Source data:
*** Block opens ***

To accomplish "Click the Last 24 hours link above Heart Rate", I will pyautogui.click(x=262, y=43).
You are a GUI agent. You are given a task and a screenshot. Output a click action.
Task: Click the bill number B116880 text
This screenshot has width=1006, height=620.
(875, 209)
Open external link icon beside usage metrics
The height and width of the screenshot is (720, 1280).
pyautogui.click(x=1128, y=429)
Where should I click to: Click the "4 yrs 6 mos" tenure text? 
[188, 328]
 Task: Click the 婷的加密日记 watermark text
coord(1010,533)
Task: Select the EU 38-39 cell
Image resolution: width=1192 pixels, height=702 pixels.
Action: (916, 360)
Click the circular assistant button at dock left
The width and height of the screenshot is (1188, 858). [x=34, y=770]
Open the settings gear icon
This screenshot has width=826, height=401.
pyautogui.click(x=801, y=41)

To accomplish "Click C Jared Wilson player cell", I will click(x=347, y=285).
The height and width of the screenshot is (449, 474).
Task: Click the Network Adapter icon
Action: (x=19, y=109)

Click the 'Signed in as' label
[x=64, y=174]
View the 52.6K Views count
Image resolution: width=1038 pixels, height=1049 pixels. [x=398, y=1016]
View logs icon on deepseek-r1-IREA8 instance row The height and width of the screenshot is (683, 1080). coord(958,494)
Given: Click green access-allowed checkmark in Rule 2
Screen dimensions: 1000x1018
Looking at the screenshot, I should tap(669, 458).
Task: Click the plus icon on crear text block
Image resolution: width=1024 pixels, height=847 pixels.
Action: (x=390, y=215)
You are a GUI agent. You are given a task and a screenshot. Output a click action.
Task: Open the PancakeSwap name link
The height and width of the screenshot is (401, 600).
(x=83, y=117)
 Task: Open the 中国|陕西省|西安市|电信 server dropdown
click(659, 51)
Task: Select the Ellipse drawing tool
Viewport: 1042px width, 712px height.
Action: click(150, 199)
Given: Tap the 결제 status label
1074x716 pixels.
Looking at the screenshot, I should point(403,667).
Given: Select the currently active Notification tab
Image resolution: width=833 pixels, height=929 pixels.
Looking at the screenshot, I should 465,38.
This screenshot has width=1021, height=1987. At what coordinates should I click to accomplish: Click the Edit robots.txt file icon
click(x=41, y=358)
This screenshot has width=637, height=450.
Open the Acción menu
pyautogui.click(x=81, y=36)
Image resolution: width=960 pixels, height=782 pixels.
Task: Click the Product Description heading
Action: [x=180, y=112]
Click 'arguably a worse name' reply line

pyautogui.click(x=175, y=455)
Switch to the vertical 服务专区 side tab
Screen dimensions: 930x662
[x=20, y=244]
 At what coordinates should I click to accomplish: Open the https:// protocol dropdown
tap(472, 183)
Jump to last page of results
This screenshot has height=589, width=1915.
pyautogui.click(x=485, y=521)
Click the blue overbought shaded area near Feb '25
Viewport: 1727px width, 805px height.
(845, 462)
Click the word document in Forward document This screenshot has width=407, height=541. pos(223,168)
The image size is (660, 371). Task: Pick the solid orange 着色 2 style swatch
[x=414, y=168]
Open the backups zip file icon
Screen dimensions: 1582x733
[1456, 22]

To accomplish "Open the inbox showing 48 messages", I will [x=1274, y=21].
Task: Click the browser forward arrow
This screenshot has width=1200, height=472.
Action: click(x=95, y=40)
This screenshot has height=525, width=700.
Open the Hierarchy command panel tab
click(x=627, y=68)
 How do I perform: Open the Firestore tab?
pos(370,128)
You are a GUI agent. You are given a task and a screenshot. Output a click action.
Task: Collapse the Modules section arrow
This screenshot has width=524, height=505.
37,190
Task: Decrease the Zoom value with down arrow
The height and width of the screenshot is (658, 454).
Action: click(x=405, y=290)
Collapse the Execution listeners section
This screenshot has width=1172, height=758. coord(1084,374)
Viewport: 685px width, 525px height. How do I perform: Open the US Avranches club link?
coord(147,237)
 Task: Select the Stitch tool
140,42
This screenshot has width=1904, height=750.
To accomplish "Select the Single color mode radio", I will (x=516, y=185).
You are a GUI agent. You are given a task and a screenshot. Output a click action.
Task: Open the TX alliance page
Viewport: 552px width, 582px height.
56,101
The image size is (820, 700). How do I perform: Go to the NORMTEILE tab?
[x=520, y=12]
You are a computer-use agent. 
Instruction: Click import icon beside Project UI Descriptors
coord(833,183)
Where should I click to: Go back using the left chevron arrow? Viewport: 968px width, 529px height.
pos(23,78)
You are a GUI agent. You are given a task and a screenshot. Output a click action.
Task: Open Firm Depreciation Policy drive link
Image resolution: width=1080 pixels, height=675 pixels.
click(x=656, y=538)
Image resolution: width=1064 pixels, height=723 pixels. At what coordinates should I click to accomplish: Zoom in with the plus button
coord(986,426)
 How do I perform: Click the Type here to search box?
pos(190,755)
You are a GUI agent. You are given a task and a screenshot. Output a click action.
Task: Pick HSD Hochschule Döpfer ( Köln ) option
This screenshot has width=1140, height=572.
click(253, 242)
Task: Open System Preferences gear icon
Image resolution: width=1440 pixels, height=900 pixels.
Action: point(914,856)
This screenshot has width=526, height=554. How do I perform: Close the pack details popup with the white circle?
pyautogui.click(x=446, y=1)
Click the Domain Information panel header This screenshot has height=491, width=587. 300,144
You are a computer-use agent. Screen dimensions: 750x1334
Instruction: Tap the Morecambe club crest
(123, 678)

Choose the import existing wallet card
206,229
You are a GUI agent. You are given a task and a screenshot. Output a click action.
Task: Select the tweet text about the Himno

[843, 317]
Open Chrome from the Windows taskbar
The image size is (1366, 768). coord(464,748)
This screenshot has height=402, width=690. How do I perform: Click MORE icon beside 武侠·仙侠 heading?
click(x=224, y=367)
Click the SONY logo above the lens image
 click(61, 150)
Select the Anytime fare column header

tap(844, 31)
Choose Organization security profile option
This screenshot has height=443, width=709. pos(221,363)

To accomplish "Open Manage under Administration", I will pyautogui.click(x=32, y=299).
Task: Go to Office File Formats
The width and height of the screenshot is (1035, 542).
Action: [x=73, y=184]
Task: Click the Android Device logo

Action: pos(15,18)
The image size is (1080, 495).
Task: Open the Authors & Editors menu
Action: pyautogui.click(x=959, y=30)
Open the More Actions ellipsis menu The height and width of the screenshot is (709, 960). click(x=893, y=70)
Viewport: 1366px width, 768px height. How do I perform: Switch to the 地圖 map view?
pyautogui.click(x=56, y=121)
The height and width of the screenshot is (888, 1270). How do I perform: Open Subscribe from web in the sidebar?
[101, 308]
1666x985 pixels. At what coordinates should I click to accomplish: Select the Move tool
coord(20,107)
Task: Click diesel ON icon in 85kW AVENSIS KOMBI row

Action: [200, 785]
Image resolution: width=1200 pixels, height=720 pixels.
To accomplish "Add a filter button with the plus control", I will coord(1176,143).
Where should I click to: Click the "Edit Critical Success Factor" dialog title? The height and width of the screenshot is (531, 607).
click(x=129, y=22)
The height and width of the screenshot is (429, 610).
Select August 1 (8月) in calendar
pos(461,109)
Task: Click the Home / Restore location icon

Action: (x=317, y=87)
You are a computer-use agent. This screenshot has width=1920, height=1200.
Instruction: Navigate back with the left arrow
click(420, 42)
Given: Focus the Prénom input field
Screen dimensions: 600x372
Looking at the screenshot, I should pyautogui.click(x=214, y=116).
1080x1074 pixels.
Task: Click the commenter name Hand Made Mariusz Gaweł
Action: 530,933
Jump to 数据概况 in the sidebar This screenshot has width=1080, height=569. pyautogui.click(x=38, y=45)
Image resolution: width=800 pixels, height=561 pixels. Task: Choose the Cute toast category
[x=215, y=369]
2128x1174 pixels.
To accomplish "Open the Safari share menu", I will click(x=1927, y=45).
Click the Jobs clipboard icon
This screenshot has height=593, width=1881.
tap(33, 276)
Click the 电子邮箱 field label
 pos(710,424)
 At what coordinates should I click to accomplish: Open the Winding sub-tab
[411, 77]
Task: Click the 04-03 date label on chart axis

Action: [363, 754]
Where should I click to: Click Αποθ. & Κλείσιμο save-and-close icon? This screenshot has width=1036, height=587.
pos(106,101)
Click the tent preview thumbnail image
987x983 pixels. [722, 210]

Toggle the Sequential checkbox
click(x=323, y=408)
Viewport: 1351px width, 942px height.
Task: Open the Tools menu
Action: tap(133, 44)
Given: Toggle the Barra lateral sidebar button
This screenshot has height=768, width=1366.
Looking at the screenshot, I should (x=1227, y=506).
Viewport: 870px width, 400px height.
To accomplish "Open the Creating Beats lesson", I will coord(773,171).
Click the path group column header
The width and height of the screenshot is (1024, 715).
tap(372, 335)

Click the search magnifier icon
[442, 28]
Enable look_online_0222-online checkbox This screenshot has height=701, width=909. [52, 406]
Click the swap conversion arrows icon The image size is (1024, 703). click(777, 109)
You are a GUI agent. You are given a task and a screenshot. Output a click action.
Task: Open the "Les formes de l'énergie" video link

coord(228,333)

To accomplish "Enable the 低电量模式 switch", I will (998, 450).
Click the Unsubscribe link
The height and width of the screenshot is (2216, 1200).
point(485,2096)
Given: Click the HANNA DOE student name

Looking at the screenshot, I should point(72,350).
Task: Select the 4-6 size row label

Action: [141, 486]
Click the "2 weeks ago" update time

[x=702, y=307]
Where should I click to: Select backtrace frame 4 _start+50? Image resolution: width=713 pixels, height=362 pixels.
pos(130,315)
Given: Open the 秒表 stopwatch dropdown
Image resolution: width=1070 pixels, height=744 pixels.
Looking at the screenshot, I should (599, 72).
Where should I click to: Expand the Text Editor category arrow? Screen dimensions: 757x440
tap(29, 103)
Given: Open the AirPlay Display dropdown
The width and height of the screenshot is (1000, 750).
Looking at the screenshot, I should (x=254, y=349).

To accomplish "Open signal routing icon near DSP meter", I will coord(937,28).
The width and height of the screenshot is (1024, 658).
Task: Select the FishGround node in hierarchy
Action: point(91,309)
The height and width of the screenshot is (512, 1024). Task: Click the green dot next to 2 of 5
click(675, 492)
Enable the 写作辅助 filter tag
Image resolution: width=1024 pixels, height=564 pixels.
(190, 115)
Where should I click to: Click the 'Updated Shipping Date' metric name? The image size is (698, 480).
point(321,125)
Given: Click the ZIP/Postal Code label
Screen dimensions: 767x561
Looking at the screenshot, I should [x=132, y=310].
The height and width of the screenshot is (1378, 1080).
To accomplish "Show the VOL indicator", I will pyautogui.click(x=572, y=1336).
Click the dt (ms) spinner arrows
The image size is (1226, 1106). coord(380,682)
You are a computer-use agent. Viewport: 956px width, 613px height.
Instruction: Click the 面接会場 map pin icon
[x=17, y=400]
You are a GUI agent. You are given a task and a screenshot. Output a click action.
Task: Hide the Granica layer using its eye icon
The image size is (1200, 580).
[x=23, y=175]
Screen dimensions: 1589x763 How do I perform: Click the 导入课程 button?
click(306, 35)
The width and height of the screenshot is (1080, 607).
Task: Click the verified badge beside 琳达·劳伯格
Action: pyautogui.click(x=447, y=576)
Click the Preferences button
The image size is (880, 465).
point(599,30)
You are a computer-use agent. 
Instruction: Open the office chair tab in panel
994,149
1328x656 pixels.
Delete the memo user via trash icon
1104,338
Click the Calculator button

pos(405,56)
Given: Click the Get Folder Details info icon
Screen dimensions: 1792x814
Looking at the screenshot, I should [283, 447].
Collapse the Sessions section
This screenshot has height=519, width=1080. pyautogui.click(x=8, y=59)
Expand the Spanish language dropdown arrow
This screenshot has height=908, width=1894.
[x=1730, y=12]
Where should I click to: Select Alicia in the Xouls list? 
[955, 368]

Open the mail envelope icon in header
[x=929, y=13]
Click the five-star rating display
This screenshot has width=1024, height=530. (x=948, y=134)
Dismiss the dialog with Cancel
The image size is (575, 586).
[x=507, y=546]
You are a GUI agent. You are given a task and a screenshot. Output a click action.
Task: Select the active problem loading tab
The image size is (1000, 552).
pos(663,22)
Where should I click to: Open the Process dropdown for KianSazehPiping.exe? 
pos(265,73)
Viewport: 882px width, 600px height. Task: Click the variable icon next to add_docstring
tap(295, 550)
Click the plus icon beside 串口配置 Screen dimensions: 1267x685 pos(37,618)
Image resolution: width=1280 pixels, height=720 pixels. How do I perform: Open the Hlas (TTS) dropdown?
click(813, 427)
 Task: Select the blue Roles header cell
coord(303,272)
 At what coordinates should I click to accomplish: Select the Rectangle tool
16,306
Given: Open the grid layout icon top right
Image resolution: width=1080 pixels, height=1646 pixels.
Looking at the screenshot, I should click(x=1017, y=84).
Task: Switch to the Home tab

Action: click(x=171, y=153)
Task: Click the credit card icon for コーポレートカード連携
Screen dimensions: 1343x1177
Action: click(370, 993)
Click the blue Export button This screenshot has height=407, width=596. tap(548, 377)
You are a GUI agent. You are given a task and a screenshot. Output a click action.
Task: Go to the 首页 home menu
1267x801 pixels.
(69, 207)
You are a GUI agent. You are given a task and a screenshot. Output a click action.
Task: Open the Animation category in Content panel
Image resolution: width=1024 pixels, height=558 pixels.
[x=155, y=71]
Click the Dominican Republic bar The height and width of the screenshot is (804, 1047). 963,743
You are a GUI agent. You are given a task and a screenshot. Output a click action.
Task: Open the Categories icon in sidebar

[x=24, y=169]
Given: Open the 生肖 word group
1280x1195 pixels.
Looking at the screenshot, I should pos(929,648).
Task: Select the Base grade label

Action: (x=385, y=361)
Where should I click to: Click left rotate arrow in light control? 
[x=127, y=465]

*** Block closes ***

Task objective: Copy each line of the records containing the string "word".

Response:
Click the word document in Forward document This screenshot has width=407, height=541. pos(223,168)
Given: Open the 生肖 word group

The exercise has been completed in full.